Is corporate finance a good degree?

I like finance, and I’m looking for job security and a career. I thought it was a good choice, but now I’m hearing it’s borderline useless. Banks hire all majors, and they can teach you wherever you need, rendering your degree useless. I could switch to accounting, but it doesn’t particularly interest me and it sets me back a semester.

What should I do?

Where are you hearing that banks hire all majors?

http://cogitansiuvenis.blogspot.com/2012/08/dont-get-finance-degree.html

I read this blog while reading about things for an MBA. It kinda freaked me out. I did more research and many people are just putting it down all together, claiming it’s a useless major.

It’s pretty dangerous to use anecdotal evidence from blog posts and extrapolate that to indicate a trend. I understand where he is coming from though and keep in mind he also graduated in 2008. It’s not surprising that finance was the most popular major given the popularity of wall street jobs leading up to the recession and the subsequent fallout which was literally the worst possible time for anyone in the finance industry. If you look back through his posts they basically attack the university system and value of degrees both liberal arts and the sciences, so you have to take his tone with a grain of salt

As a finance major there was a distinct difference in the performance of junior interns that already knew the fundamentals of financial modeling. When you only have 3 months to prove yourself, having a solid foundation can make a large difference towards locking down a full time offer.

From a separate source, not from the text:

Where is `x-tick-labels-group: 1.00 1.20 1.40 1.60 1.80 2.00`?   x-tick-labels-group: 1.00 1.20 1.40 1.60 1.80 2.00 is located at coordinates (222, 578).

Yes many of the skills you need are learned on the job but that literally applies to almost any career. It’s not difficult to understand the calculations or the processes, but understanding the reasoning for certain actions is difficult to learn quickly. Some people have the aptitude to adapt in that type of opportunity so you will hear about how some non-relevant majors are able to break into the industry but it is not anywhere near as common as you might think.

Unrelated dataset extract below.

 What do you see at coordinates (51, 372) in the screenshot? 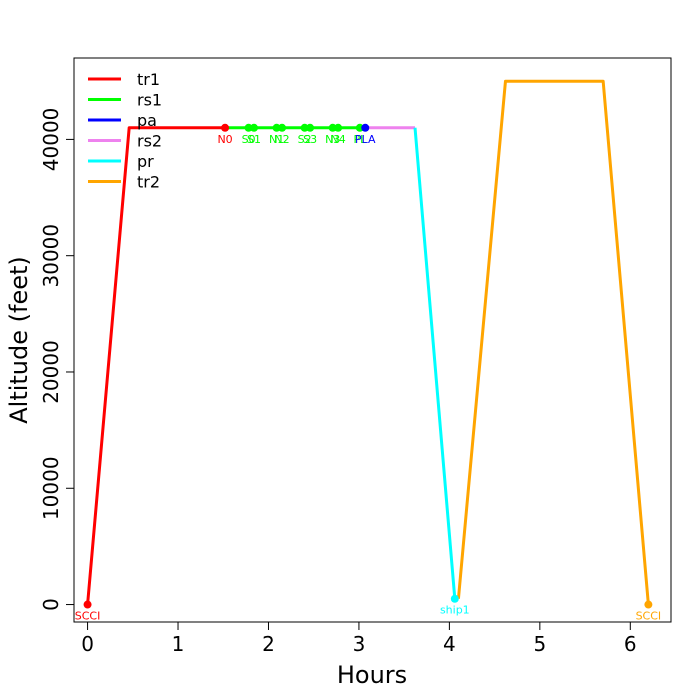
I see `y-tick-label: 20000` at bounding box center [51, 372].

The blog poster also didn’t go to a target school which he identifies as the exception to his devaluation of finance degrees and I would agree with that. If you look at the acceptance rates of top banks (Morgan Stanley had 90k applications and gave out 1k offers), the chances of candidates from non-target schools being considered are not in their favor. Think about how many top tier institutions there are, the size of each of those graduating classes, and how many of those 1k spots will be filled before recruiters consider pulling in candidates from other schools.

This is why networking and who you know is an important part of interviews regardless of what school you go to. I won’t go into the value of a university degree but I do agree it has become commoditized to a point and the level competition forces you to work harder than finance graduates of decades past.

Make an appointment with career services and see where finance majors with your profile end up working. I’m a CPA but I would not suggest switching to accounting if you don’t like it.

Well, what would you do? Finance or Accounting? Accounting is no real interest to me. Then again, I’m in it for a good paying job out of college. I don’t go to a target school. It would also set me back a semester.

“Then again, I’m in it for a good paying job out of college. I don’t go to a target school.”

Whats your definition of a good paying job? I ask because there’s many people that come to these forums and think that having a finance degree will get them a wall street investing job making six digit salaries right out of college, when in reality that rarely happens. Honestly, depending on where you live (cost of living), most majors will cap around $55,000 right out of their undergraduate unless you go to a target school.

Yes there are exceptions to this rule.